AIM OF THE EXERCISE: Every entry must be copied word for word.

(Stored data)
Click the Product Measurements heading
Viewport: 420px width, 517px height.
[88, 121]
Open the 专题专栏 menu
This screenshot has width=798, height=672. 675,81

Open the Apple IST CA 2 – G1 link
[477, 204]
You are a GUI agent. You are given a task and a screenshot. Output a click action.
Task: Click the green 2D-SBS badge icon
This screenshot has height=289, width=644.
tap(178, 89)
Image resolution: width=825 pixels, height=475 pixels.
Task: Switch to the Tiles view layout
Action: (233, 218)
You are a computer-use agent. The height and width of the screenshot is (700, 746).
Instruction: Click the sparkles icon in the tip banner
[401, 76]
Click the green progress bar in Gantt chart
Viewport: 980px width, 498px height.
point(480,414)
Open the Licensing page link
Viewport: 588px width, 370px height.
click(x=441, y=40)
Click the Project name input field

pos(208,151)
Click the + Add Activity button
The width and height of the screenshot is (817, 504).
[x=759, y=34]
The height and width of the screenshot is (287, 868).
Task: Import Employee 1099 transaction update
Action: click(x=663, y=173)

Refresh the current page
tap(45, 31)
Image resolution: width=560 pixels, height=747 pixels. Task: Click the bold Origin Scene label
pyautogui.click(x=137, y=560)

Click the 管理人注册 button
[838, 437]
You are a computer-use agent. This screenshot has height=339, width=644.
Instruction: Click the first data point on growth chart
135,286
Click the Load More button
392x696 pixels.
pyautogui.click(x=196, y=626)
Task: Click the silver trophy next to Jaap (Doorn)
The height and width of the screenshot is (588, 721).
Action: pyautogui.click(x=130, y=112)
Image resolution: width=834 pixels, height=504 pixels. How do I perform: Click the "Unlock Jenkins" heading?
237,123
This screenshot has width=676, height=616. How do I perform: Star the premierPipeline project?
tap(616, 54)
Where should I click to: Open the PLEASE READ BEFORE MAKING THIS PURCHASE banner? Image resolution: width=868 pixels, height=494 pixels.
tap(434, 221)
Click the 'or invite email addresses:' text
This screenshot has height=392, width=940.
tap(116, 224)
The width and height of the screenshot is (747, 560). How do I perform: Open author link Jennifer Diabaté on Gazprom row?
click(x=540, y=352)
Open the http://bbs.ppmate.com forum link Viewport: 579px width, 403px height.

ANSWER TO THIS TASK:
Click the Product Measurements heading
Viewport: 420px width, 517px height.
[88, 121]
Open the 专题专栏 menu
This screenshot has width=798, height=672. 675,81

Open the Apple IST CA 2 – G1 link
[477, 204]
You are a GUI agent. You are given a task and a screenshot. Output a click action.
Task: Click the green 2D-SBS badge icon
This screenshot has height=289, width=644.
tap(178, 89)
Image resolution: width=825 pixels, height=475 pixels.
Task: Switch to the Tiles view layout
Action: (233, 218)
You are a computer-use agent. The height and width of the screenshot is (700, 746).
Instruction: Click the sparkles icon in the tip banner
[401, 76]
Click the green progress bar in Gantt chart
Viewport: 980px width, 498px height.
point(480,414)
Open the Licensing page link
Viewport: 588px width, 370px height.
click(x=441, y=40)
Click the Project name input field

pos(208,151)
Click the + Add Activity button
The width and height of the screenshot is (817, 504).
[x=759, y=34]
The height and width of the screenshot is (287, 868).
Task: Import Employee 1099 transaction update
Action: click(x=663, y=173)

Refresh the current page
tap(45, 31)
Image resolution: width=560 pixels, height=747 pixels. Task: Click the bold Origin Scene label
pyautogui.click(x=137, y=560)

Click the 管理人注册 button
[838, 437]
You are a computer-use agent. This screenshot has height=339, width=644.
Instruction: Click the first data point on growth chart
135,286
Click the Load More button
392x696 pixels.
pyautogui.click(x=196, y=626)
Task: Click the silver trophy next to Jaap (Doorn)
The height and width of the screenshot is (588, 721).
Action: pyautogui.click(x=130, y=112)
Image resolution: width=834 pixels, height=504 pixels. How do I perform: Click the "Unlock Jenkins" heading?
237,123
This screenshot has width=676, height=616. How do I perform: Star the premierPipeline project?
tap(616, 54)
Where should I click to: Open the PLEASE READ BEFORE MAKING THIS PURCHASE banner? Image resolution: width=868 pixels, height=494 pixels.
tap(434, 221)
Click the 'or invite email addresses:' text
This screenshot has height=392, width=940.
tap(116, 224)
The width and height of the screenshot is (747, 560). How do I perform: Open author link Jennifer Diabaté on Gazprom row?
click(x=540, y=352)
Open the http://bbs.ppmate.com forum link Viewport: 579px width, 403px height.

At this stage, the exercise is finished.